A friend of mine sent an e-mail today and it spoke of someone he knows who is 40 and just got laid off from his job as an engineer. He wasn't too broke up about it because, he says, I always wanted to be a doctor anyway but at my age...
So my friend says, look, it will take you 5 years to become a doctor. You can be a 45 year old doctor or you can just be 45.
For us older folk, something to think about

Jock


----------



## pastry maven (Feb 6, 2006)

HEY!!!!! Who ya callin OLD!!!!! :lips: :lol:


----------



## shroomgirl (Aug 11, 2000)

CIA has international cooking class trips.....The Culinary Institute of America Presents ProChef.com not quite the working your way around the world but it's one option.
How true.....follow your passion.....if you could do whatever you want what would it be? If money were no object what would you do? Great questions.
Really good to ask them on a fairly regular basis, because desires change.

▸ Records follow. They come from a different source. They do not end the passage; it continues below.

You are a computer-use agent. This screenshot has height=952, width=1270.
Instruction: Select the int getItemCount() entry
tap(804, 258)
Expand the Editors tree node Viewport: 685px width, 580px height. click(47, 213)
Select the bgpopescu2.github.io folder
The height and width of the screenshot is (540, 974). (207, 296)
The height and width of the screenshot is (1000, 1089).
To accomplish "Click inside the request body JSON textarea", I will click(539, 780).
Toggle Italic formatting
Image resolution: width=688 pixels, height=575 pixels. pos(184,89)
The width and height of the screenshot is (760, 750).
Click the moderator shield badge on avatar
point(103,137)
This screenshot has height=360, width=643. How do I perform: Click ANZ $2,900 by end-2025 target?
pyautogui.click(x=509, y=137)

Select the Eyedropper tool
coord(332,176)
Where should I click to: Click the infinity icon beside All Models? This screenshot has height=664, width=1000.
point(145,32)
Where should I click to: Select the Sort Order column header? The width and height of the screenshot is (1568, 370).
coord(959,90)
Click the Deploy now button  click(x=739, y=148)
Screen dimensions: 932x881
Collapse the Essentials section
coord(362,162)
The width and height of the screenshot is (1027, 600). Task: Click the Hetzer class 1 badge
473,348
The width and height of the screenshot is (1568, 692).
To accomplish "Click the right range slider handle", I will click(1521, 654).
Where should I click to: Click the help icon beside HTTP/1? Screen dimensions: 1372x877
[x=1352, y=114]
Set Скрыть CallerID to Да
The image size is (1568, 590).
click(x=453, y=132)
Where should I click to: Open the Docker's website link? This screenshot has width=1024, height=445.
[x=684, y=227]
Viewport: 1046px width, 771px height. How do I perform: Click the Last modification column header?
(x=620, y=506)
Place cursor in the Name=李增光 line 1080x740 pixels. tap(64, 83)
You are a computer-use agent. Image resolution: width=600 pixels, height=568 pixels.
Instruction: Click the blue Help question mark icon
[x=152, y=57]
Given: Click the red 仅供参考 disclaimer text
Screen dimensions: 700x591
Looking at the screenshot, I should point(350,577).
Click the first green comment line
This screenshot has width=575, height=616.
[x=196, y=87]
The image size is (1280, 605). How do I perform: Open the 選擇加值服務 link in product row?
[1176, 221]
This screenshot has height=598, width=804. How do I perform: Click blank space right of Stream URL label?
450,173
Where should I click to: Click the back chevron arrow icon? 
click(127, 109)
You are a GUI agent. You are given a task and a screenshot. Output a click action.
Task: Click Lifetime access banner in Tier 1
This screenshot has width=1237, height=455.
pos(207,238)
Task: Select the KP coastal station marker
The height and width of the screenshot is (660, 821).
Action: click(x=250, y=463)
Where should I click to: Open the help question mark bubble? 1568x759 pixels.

I love the story of the baker who slept on flour sacks at the beginning of her career to help realize her dream of owning a bakery. Or the couple who work at various artisinal cheese dairies around the country prior to buying their own. Same with inner-city farmers that worked on several different sustainable farms prior to buying their acre in the city to start a non-profit teaching low income people how to garden and prepare food.
Same for the young chef that works for next to nothing at a NYC fine dining restaurant just to get the experience, now he's chef de cuisine at STL top restuarant. All have passion and are living their dreams.


----------



## shroomgirl (Aug 11, 2000)

for the past 9 years I dated Sean Connery's jewish brother......twinkle and all...didn't realize the relationship until last night.  lived the dream without realizing it.


----------



## mezzaluna (Aug 29, 2000)

Best that I didn't know that! By my DH has his own twinkle.  When I was much younger I dreamed of finding a red-headed Greek Jewish guy. Instead I found a handsome Jewish Michigander engineer.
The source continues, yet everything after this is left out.